** Problem **
In the autonomous vehicle piece, rewrite everything from "We all know" down to "of the time.", swapping "flat" for "square".

Be Columbus — Or you will never create an Autonomous Vehicle

Michael DeKort
5 min readMay 26, 2019

(Alternate analogy — Disrupt the Distributors)

We all know the story (myth). Columbus believed the world was round. The rest of the world thought it was flat. That included the best minds of the time.

In current times the issue at hand is the use of public shadow and safety driving to develop and test autonomous vehicles. The world thinks this is the best or only way to do this. In this case the “world” comprises of Silicon Valley, IT and gaming industries as well as the most of the public, press, academics and government who believe they are the best engineering minds of our time on this subject matter.

Just as it seemed simple to prove Columbus was right, I believe it is just as easy to understand public shadow and safety driving can never result in anything close to a legitimate driverless vehicle and take lives needlessly trying. Just as the experts in Columbus’s day could come up with pretty simple use cases to resolve the issue, I believe we can do the same here by answering a couple questions objectively.

· Do you have the time and funding to finish? — How many “miles” do you have to drive and how much money would it cost to stumble and restumble on all the scenarios needed to train the extremely inefficient machine learning systems. RAND believes that is 500B at 10X better than a human. Toyota said it was equivalent to one trillion miles. Some very conservative math would show it would take over $300B to get through that trillion miles.

** Dataset content **
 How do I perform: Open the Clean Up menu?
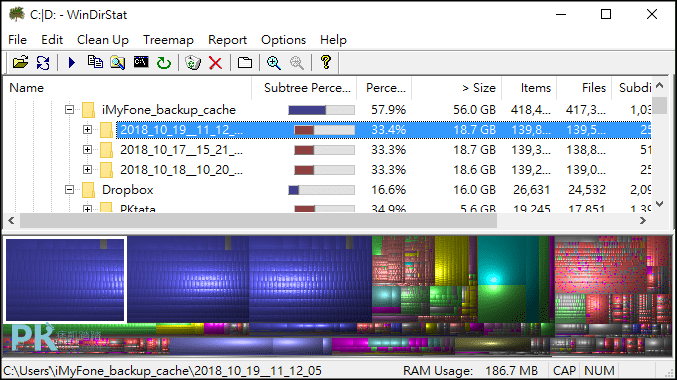click(x=103, y=40)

** Worked solution **
We all know the story (myth). Columbus believed the world was round. The rest of the world thought it was square. That included the best minds of the time.